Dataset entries
=== Begin Enclosure ===
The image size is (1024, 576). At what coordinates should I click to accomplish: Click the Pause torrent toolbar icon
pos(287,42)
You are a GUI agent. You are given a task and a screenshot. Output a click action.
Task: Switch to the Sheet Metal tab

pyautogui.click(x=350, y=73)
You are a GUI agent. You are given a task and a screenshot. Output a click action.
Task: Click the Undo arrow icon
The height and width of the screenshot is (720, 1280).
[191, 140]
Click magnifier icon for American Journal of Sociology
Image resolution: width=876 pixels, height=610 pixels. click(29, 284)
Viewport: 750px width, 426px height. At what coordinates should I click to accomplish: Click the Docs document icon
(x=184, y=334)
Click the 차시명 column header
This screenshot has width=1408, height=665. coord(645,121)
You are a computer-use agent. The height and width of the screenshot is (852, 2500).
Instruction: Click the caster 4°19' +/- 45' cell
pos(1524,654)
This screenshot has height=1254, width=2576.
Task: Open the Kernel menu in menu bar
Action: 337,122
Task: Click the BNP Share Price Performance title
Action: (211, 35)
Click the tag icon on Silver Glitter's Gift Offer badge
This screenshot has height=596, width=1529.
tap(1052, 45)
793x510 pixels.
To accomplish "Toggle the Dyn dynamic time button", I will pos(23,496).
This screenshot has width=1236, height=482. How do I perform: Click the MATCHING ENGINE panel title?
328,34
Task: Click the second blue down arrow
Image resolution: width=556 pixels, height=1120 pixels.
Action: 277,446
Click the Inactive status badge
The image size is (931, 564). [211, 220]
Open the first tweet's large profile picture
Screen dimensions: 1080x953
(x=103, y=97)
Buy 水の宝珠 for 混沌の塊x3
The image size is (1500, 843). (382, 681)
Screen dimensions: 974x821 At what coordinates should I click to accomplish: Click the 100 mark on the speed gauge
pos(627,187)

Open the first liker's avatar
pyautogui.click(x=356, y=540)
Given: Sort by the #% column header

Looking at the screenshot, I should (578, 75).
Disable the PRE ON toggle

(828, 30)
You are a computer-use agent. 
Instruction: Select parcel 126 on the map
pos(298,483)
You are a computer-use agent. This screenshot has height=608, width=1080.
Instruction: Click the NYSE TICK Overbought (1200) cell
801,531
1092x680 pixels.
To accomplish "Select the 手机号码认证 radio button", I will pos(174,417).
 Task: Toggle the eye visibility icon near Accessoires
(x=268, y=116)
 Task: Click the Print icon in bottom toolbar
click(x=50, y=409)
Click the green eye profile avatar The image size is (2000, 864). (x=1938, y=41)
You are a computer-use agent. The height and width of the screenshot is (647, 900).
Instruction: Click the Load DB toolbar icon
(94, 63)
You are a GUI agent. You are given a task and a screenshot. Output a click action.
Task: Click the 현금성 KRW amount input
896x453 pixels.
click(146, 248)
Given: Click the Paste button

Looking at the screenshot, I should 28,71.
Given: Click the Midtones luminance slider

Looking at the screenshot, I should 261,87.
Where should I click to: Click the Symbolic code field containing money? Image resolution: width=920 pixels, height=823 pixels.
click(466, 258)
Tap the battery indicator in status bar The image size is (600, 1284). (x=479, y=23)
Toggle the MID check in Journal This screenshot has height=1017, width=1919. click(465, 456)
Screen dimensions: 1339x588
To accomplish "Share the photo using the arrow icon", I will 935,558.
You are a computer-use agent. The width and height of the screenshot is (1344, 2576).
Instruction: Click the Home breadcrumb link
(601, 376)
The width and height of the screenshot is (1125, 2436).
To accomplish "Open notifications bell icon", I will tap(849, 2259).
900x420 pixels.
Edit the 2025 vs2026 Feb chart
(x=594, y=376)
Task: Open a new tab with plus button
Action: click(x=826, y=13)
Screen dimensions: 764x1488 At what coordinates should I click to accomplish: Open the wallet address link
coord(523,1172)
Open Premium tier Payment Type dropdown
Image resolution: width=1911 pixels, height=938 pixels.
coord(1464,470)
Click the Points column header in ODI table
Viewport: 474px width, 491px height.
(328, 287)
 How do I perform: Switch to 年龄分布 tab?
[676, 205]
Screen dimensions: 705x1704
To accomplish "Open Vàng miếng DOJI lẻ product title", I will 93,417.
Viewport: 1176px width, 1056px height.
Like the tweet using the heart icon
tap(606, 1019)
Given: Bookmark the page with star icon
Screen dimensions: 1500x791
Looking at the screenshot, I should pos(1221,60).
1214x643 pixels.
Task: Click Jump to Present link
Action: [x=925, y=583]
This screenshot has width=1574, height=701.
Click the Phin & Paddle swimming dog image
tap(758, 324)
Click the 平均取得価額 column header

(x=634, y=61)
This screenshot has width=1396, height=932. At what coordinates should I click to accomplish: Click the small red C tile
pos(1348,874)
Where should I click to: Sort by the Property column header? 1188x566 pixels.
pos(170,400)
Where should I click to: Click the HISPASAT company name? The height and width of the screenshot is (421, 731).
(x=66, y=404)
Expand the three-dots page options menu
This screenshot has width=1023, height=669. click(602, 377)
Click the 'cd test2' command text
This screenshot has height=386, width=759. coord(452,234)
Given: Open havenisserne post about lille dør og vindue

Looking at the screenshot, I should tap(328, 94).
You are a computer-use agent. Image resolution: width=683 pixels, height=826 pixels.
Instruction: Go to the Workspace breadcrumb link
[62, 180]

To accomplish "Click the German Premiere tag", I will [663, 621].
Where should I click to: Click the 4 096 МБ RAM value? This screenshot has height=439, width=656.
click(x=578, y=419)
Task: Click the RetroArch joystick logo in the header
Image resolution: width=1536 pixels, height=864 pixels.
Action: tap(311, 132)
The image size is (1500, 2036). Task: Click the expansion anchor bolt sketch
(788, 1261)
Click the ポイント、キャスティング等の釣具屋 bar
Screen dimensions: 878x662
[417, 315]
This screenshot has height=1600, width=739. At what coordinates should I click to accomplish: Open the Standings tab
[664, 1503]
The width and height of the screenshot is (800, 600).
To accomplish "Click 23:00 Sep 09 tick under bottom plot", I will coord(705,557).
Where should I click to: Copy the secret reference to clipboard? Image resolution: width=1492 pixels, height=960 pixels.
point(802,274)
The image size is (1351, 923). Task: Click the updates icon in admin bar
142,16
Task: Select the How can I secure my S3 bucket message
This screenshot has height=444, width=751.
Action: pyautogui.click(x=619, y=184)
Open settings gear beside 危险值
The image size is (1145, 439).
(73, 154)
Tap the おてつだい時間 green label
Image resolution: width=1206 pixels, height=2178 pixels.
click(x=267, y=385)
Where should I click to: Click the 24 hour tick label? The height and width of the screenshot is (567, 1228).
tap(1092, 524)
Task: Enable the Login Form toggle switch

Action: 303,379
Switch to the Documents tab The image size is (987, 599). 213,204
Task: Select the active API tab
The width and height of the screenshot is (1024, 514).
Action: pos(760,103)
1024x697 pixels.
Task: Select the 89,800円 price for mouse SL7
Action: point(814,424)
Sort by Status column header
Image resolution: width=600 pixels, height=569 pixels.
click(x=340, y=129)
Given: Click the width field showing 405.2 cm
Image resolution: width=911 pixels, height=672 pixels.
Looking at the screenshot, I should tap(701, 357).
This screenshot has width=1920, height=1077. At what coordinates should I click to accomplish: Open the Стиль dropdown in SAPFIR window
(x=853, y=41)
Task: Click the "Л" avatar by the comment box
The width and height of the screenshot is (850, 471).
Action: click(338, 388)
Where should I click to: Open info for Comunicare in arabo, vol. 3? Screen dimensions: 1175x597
=== End Enclosure ===
__Work order__
Write the data out once more, exactly as it was given.

__Response to this exercise__
The image size is (1024, 576). At what coordinates should I click to accomplish: Click the Pause torrent toolbar icon
pos(287,42)
You are a GUI agent. You are given a task and a screenshot. Output a click action.
Task: Switch to the Sheet Metal tab

pyautogui.click(x=350, y=73)
You are a GUI agent. You are given a task and a screenshot. Output a click action.
Task: Click the Undo arrow icon
The height and width of the screenshot is (720, 1280).
[191, 140]
Click magnifier icon for American Journal of Sociology
Image resolution: width=876 pixels, height=610 pixels. click(29, 284)
Viewport: 750px width, 426px height. At what coordinates should I click to accomplish: Click the Docs document icon
(x=184, y=334)
Click the 차시명 column header
This screenshot has width=1408, height=665. coord(645,121)
You are a computer-use agent. The height and width of the screenshot is (852, 2500).
Instruction: Click the caster 4°19' +/- 45' cell
pos(1524,654)
This screenshot has height=1254, width=2576.
Task: Open the Kernel menu in menu bar
Action: 337,122
Task: Click the BNP Share Price Performance title
Action: (211, 35)
Click the tag icon on Silver Glitter's Gift Offer badge
This screenshot has height=596, width=1529.
tap(1052, 45)
793x510 pixels.
To accomplish "Toggle the Dyn dynamic time button", I will pos(23,496).
This screenshot has width=1236, height=482. How do I perform: Click the MATCHING ENGINE panel title?
328,34
Task: Click the second blue down arrow
Image resolution: width=556 pixels, height=1120 pixels.
Action: 277,446
Click the Inactive status badge
The image size is (931, 564). [211, 220]
Open the first tweet's large profile picture
Screen dimensions: 1080x953
(x=103, y=97)
Buy 水の宝珠 for 混沌の塊x3
The image size is (1500, 843). (382, 681)
Screen dimensions: 974x821 At what coordinates should I click to accomplish: Click the 100 mark on the speed gauge
pos(627,187)

Open the first liker's avatar
pyautogui.click(x=356, y=540)
Given: Sort by the #% column header

Looking at the screenshot, I should (578, 75).
Disable the PRE ON toggle

(828, 30)
You are a computer-use agent. 
Instruction: Select parcel 126 on the map
pos(298,483)
You are a computer-use agent. This screenshot has height=608, width=1080.
Instruction: Click the NYSE TICK Overbought (1200) cell
801,531
1092x680 pixels.
To accomplish "Select the 手机号码认证 radio button", I will pos(174,417).
 Task: Toggle the eye visibility icon near Accessoires
(x=268, y=116)
 Task: Click the Print icon in bottom toolbar
click(x=50, y=409)
Click the green eye profile avatar The image size is (2000, 864). (x=1938, y=41)
You are a computer-use agent. The height and width of the screenshot is (647, 900).
Instruction: Click the Load DB toolbar icon
(94, 63)
You are a GUI agent. You are given a task and a screenshot. Output a click action.
Task: Click the 현금성 KRW amount input
896x453 pixels.
click(146, 248)
Given: Click the Paste button

Looking at the screenshot, I should 28,71.
Given: Click the Midtones luminance slider

Looking at the screenshot, I should 261,87.
Where should I click to: Click the Symbolic code field containing money? Image resolution: width=920 pixels, height=823 pixels.
click(466, 258)
Tap the battery indicator in status bar The image size is (600, 1284). (x=479, y=23)
Toggle the MID check in Journal This screenshot has height=1017, width=1919. click(465, 456)
Screen dimensions: 1339x588
To accomplish "Share the photo using the arrow icon", I will 935,558.
You are a computer-use agent. The width and height of the screenshot is (1344, 2576).
Instruction: Click the Home breadcrumb link
(601, 376)
The width and height of the screenshot is (1125, 2436).
To accomplish "Open notifications bell icon", I will tap(849, 2259).
900x420 pixels.
Edit the 2025 vs2026 Feb chart
(x=594, y=376)
Task: Open a new tab with plus button
Action: click(x=826, y=13)
Screen dimensions: 764x1488 At what coordinates should I click to accomplish: Open the wallet address link
coord(523,1172)
Open Premium tier Payment Type dropdown
Image resolution: width=1911 pixels, height=938 pixels.
coord(1464,470)
Click the Points column header in ODI table
Viewport: 474px width, 491px height.
(328, 287)
 How do I perform: Switch to 年龄分布 tab?
[676, 205]
Screen dimensions: 705x1704
To accomplish "Open Vàng miếng DOJI lẻ product title", I will 93,417.
Viewport: 1176px width, 1056px height.
Like the tweet using the heart icon
tap(606, 1019)
Given: Bookmark the page with star icon
Screen dimensions: 1500x791
Looking at the screenshot, I should pos(1221,60).
1214x643 pixels.
Task: Click Jump to Present link
Action: [x=925, y=583]
This screenshot has width=1574, height=701.
Click the Phin & Paddle swimming dog image
tap(758, 324)
Click the 平均取得価額 column header

(x=634, y=61)
This screenshot has width=1396, height=932. At what coordinates should I click to accomplish: Click the small red C tile
pos(1348,874)
Where should I click to: Sort by the Property column header? 1188x566 pixels.
pos(170,400)
Where should I click to: Click the HISPASAT company name? The height and width of the screenshot is (421, 731).
(x=66, y=404)
Expand the three-dots page options menu
This screenshot has width=1023, height=669. click(602, 377)
Click the 'cd test2' command text
This screenshot has height=386, width=759. coord(452,234)
Given: Open havenisserne post about lille dør og vindue

Looking at the screenshot, I should tap(328, 94).
You are a computer-use agent. Image resolution: width=683 pixels, height=826 pixels.
Instruction: Go to the Workspace breadcrumb link
[62, 180]

To accomplish "Click the German Premiere tag", I will [663, 621].
Where should I click to: Click the 4 096 МБ RAM value? This screenshot has height=439, width=656.
click(x=578, y=419)
Task: Click the RetroArch joystick logo in the header
Image resolution: width=1536 pixels, height=864 pixels.
Action: tap(311, 132)
The image size is (1500, 2036). Task: Click the expansion anchor bolt sketch
(788, 1261)
Click the ポイント、キャスティング等の釣具屋 bar
Screen dimensions: 878x662
[417, 315]
This screenshot has height=1600, width=739. At what coordinates should I click to accomplish: Open the Standings tab
[664, 1503]
The width and height of the screenshot is (800, 600).
To accomplish "Click 23:00 Sep 09 tick under bottom plot", I will coord(705,557).
Where should I click to: Copy the secret reference to clipboard? Image resolution: width=1492 pixels, height=960 pixels.
point(802,274)
The image size is (1351, 923). Task: Click the updates icon in admin bar
142,16
Task: Select the How can I secure my S3 bucket message
This screenshot has height=444, width=751.
Action: pyautogui.click(x=619, y=184)
Open settings gear beside 危险值
The image size is (1145, 439).
(73, 154)
Tap the おてつだい時間 green label
Image resolution: width=1206 pixels, height=2178 pixels.
click(x=267, y=385)
Where should I click to: Click the 24 hour tick label? The height and width of the screenshot is (567, 1228).
tap(1092, 524)
Task: Enable the Login Form toggle switch

Action: 303,379
Switch to the Documents tab The image size is (987, 599). 213,204
Task: Select the active API tab
The width and height of the screenshot is (1024, 514).
Action: pos(760,103)
1024x697 pixels.
Task: Select the 89,800円 price for mouse SL7
Action: point(814,424)
Sort by Status column header
Image resolution: width=600 pixels, height=569 pixels.
click(x=340, y=129)
Given: Click the width field showing 405.2 cm
Image resolution: width=911 pixels, height=672 pixels.
Looking at the screenshot, I should tap(701, 357).
This screenshot has width=1920, height=1077. At what coordinates should I click to accomplish: Open the Стиль dropdown in SAPFIR window
(x=853, y=41)
Task: Click the "Л" avatar by the comment box
The width and height of the screenshot is (850, 471).
Action: click(338, 388)
Where should I click to: Open info for Comunicare in arabo, vol. 3? Screen dimensions: 1175x597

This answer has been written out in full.